- ABOUT THIS EXERCISE
From the first line to the last, copy the data exactly.

- DATA RECORDS
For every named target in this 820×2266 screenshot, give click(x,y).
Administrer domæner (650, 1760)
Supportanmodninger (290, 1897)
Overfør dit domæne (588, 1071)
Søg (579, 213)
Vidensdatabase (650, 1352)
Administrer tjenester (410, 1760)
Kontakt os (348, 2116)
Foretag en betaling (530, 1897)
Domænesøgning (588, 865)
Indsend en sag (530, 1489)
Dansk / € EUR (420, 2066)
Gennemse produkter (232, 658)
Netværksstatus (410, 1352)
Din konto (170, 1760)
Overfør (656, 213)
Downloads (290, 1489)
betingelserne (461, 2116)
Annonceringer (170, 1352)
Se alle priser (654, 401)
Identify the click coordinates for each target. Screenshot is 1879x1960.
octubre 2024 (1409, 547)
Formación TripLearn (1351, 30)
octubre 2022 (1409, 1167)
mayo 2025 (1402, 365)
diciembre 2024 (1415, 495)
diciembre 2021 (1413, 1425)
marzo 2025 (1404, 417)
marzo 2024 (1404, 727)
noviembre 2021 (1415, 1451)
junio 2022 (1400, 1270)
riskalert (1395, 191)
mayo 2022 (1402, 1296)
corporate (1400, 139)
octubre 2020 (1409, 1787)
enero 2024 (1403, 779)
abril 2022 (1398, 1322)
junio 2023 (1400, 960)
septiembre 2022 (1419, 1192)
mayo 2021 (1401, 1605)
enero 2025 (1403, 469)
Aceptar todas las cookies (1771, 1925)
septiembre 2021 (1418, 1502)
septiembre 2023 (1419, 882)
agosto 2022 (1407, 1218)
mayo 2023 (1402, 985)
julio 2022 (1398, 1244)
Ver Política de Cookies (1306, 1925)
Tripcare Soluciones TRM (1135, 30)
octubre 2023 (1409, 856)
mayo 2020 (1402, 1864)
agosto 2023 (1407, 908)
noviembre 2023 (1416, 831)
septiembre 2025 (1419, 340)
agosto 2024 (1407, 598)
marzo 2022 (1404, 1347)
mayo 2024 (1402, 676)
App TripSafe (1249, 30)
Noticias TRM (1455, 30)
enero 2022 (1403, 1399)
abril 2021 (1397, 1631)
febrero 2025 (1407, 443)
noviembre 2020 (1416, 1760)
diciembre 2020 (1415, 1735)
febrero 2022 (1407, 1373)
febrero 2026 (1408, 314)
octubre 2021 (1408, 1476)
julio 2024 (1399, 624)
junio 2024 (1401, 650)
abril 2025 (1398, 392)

- WRITTEN RESPONSE
For every named target in this 820×2266 screenshot, give click(x,y).
Administrer domæner (650, 1760)
Supportanmodninger (290, 1897)
Overfør dit domæne (588, 1071)
Søg (579, 213)
Vidensdatabase (650, 1352)
Administrer tjenester (410, 1760)
Kontakt os (348, 2116)
Foretag en betaling (530, 1897)
Domænesøgning (588, 865)
Indsend en sag (530, 1489)
Dansk / € EUR (420, 2066)
Gennemse produkter (232, 658)
Netværksstatus (410, 1352)
Din konto (170, 1760)
Overfør (656, 213)
Downloads (290, 1489)
betingelserne (461, 2116)
Annonceringer (170, 1352)
Se alle priser (654, 401)
Identify the click coordinates for each target. Screenshot is 1879x1960.
octubre 2024 (1409, 547)
Formación TripLearn (1351, 30)
octubre 2022 (1409, 1167)
mayo 2025 (1402, 365)
diciembre 2024 (1415, 495)
diciembre 2021 (1413, 1425)
marzo 2025 (1404, 417)
marzo 2024 (1404, 727)
noviembre 2021 (1415, 1451)
junio 2022 (1400, 1270)
riskalert (1395, 191)
mayo 2022 (1402, 1296)
corporate (1400, 139)
octubre 2020 (1409, 1787)
enero 2024 (1403, 779)
abril 2022 (1398, 1322)
junio 2023 (1400, 960)
septiembre 2022 (1419, 1192)
mayo 2021 (1401, 1605)
enero 2025 (1403, 469)
Aceptar todas las cookies (1771, 1925)
septiembre 2021 (1418, 1502)
septiembre 2023 (1419, 882)
agosto 2022 (1407, 1218)
mayo 2023 (1402, 985)
julio 2022 (1398, 1244)
Ver Política de Cookies (1306, 1925)
Tripcare Soluciones TRM (1135, 30)
octubre 2023 (1409, 856)
mayo 2020 (1402, 1864)
agosto 2023 (1407, 908)
noviembre 2023 (1416, 831)
septiembre 2025 (1419, 340)
agosto 2024 (1407, 598)
marzo 2022 (1404, 1347)
mayo 2024 (1402, 676)
App TripSafe (1249, 30)
Noticias TRM (1455, 30)
enero 2022 (1403, 1399)
abril 2021 (1397, 1631)
febrero 2025 (1407, 443)
noviembre 2020 (1416, 1760)
diciembre 2020 (1415, 1735)
febrero 2022 (1407, 1373)
febrero 2026 (1408, 314)
octubre 2021 (1408, 1476)
julio 2024 (1399, 624)
junio 2024 (1401, 650)
abril 2025 (1398, 392)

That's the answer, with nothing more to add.